“When I write stories I am like someone who is in her own country, walking along streets that she has known since she was a child, between walls and trees that are hers.”
Natalie Goldberg

author: Nicole J. LeBoeuf

actually writing blog

Notes from the author:

Writing prompts that are simply random words--one, two, or ten of them--sometimes feel insufficient. They don't offer nearly enough guidance. "Pragmatic." What am I supposed to do with that? There's no potential story there, nothing for me to hang a connection on.
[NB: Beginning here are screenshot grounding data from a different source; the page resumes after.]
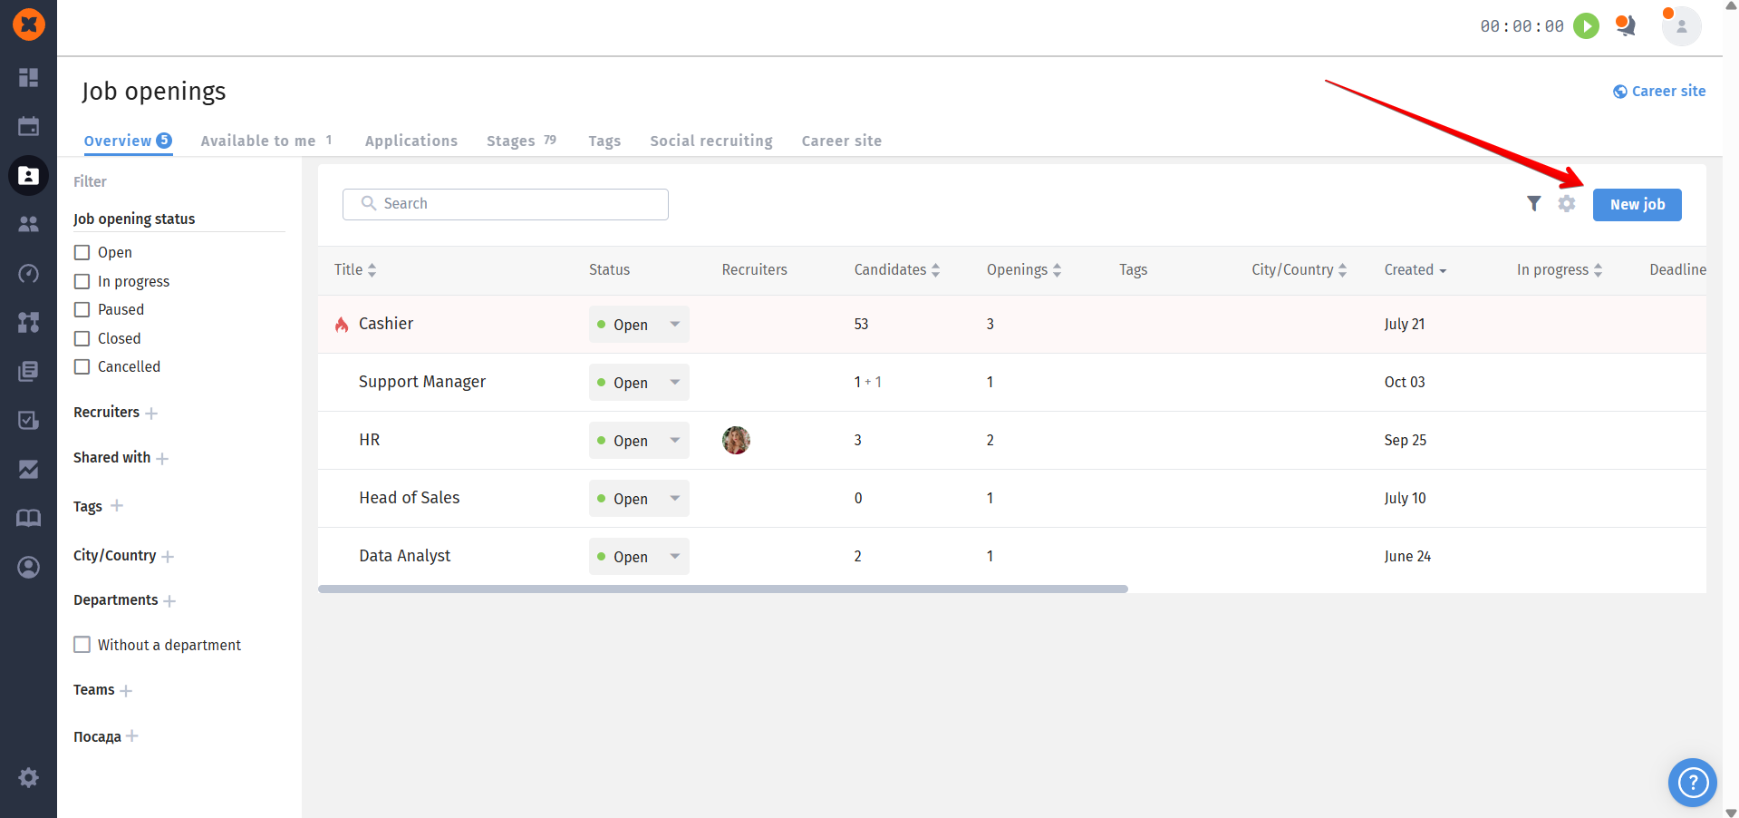Screen dimensions: 1739x818
Task: Open the help question mark button
Action: click(x=1692, y=782)
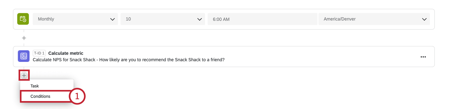This screenshot has width=451, height=109.
Task: Expand the America/Denver timezone chevron
Action: pyautogui.click(x=424, y=19)
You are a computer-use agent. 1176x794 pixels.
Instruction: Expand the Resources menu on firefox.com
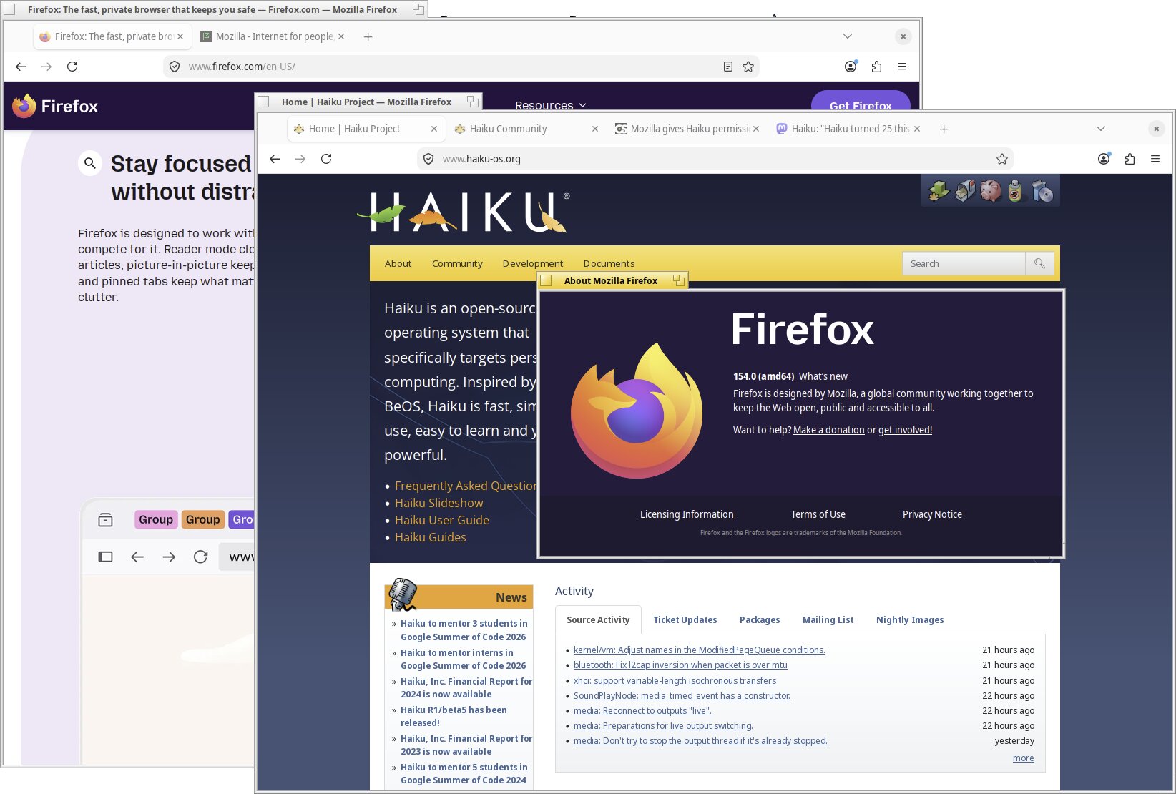click(x=550, y=105)
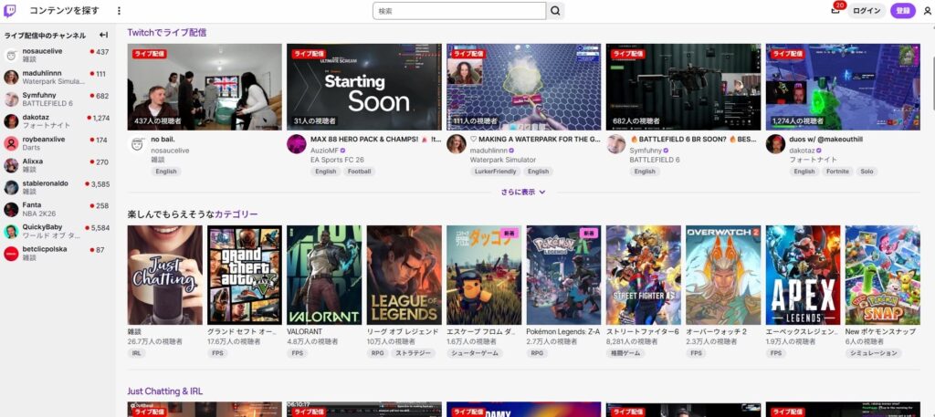Collapse the live channels sidebar arrow

(x=104, y=35)
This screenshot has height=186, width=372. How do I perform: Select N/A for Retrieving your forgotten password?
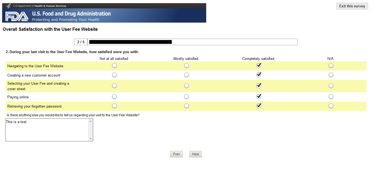pyautogui.click(x=331, y=106)
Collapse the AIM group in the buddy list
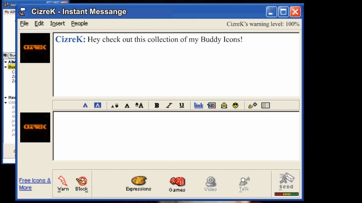 pos(5,62)
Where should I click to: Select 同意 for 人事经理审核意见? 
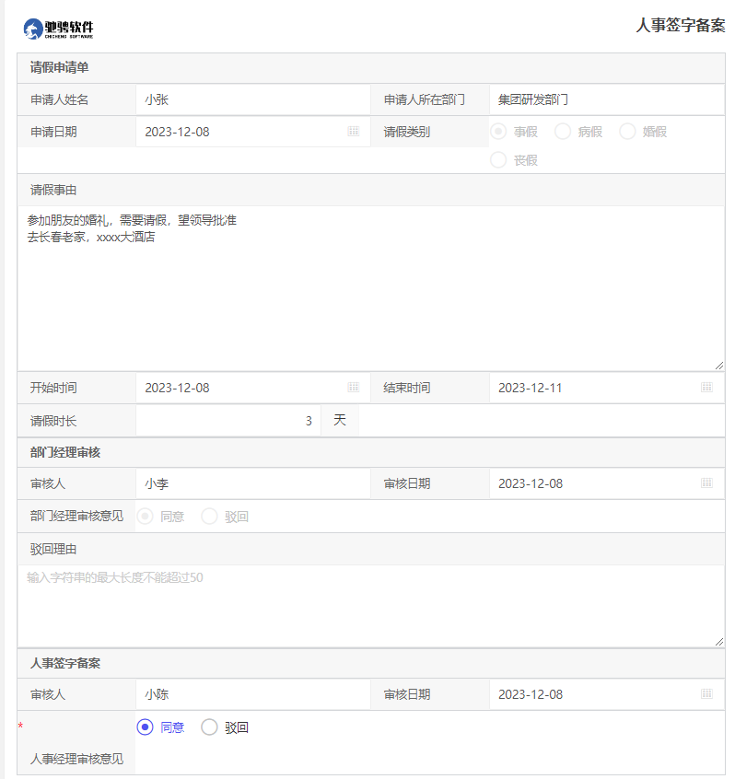tap(146, 727)
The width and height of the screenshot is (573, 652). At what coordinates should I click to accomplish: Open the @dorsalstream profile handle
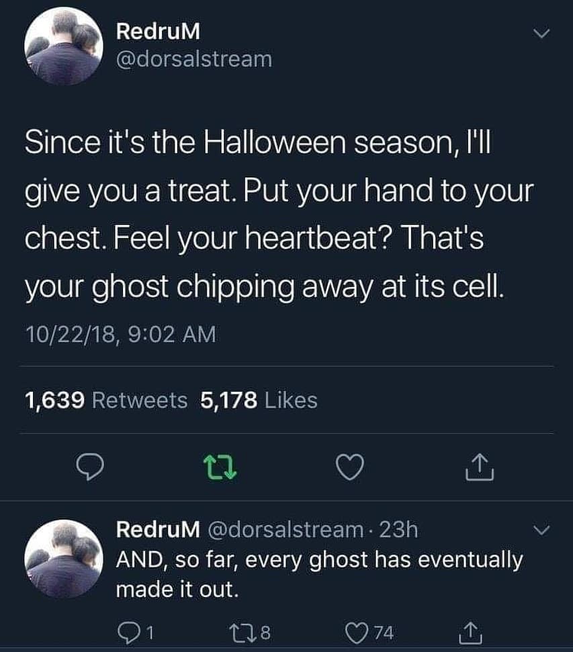pos(194,59)
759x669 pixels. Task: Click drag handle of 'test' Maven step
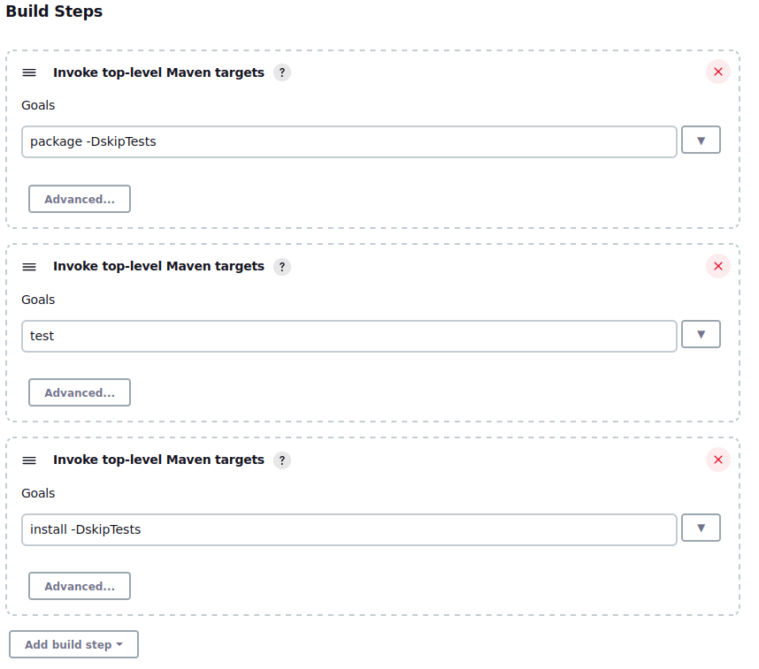click(x=29, y=266)
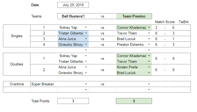Select the Ball Busters!! team name cell
197x112 pixels.
click(x=73, y=16)
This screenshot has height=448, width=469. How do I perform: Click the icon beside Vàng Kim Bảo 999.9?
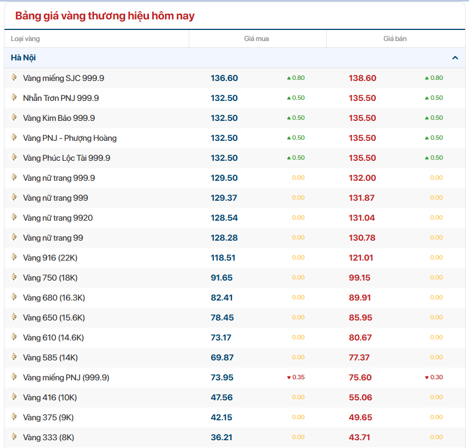[x=14, y=118]
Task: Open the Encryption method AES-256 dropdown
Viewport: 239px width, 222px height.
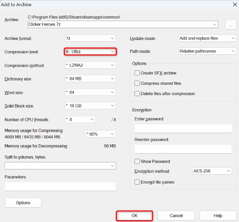Action: pos(212,171)
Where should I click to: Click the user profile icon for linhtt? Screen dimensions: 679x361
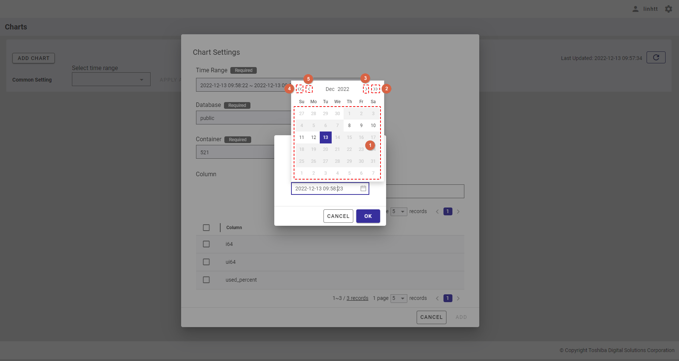(635, 9)
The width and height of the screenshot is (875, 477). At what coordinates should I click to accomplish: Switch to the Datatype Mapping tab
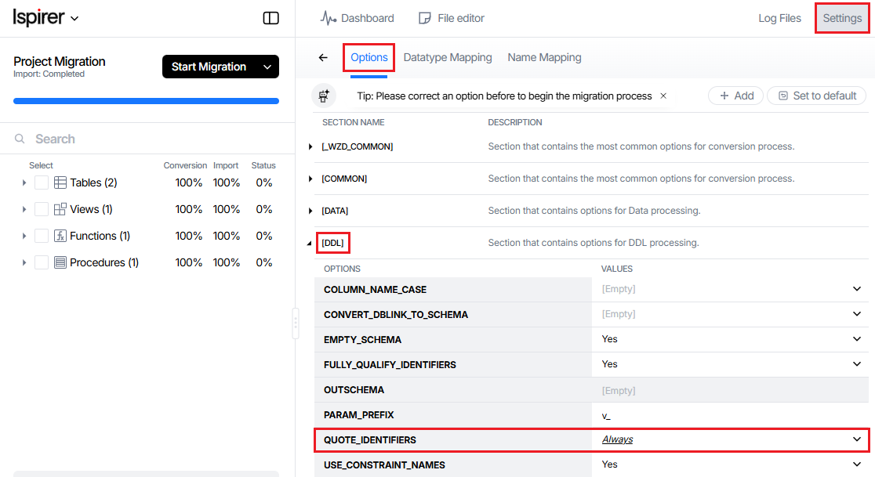[448, 58]
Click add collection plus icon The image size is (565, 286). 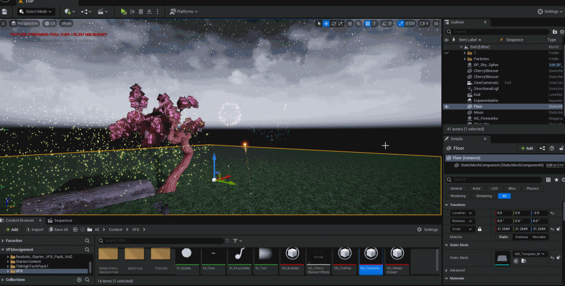79,279
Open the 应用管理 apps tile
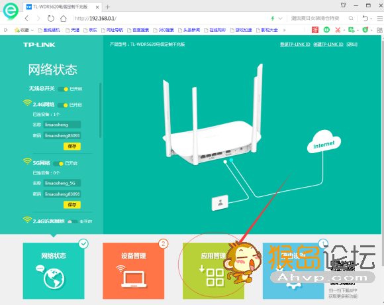384x305 pixels. coord(213,271)
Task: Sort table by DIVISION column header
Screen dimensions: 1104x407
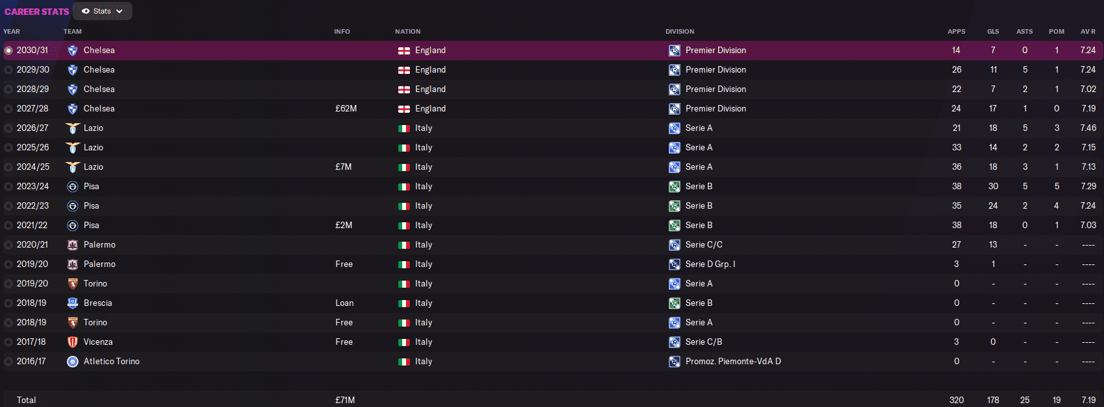Action: coord(680,31)
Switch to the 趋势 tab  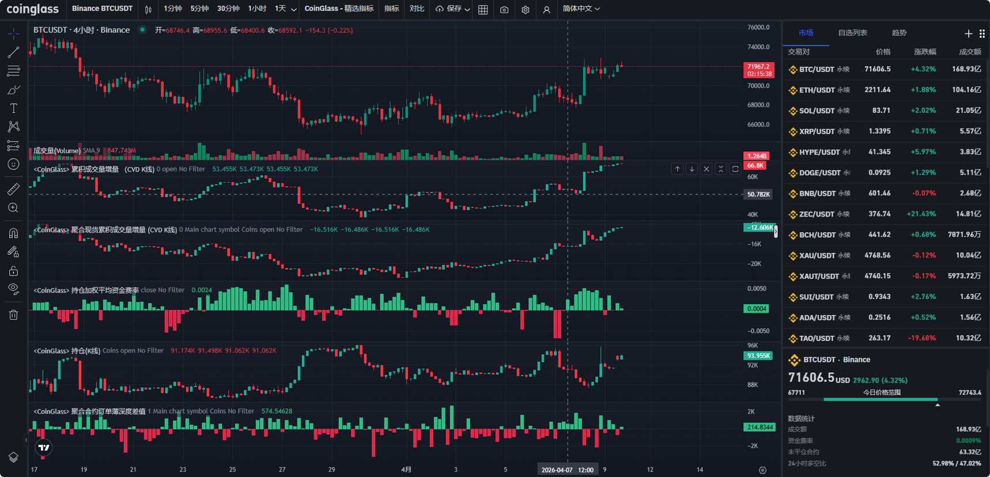click(899, 33)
But then you have the "News from Poughkeepsie" prompts which Mur Lafferty includes in her monthly message to her supporters on Patreon. Those sometimes feel too specific. "Your protagonist gets stuck in a snowstorm in a car with a person he dislikes. What transpires?" I don't really care what transpires. I am not interested in writing that story. I refuse! I rebel! I... would rather write it about a "she," anyway, and her traveling companion is that coworker who always had some damn know-it-all contradiction for anything I said, and the only reason they're in my car is...

Point is, there is no perfect prompt. Almost all prompts evoke resistance. You just gotta go with it anyway and see what happens.

Funny thing: Now that I've written this, I almost feel sorry for that coworker. Not by much, though.

Sure, it was stupid of me, but come on. I was stuck with Harry, of all people. Being snowbound on the side of a mountain road in a car with two blown-out tires would have been one hundred and fifty percent more enjoyable if I'd been with anyone else. And if I'd been alone, just me, myself, and I? Bliss. But no, it had to be Harry. Harry inviting himself along for what should have been a two-hour ride. Harry, sitting here and droning away at me nonstop from the passenger seat.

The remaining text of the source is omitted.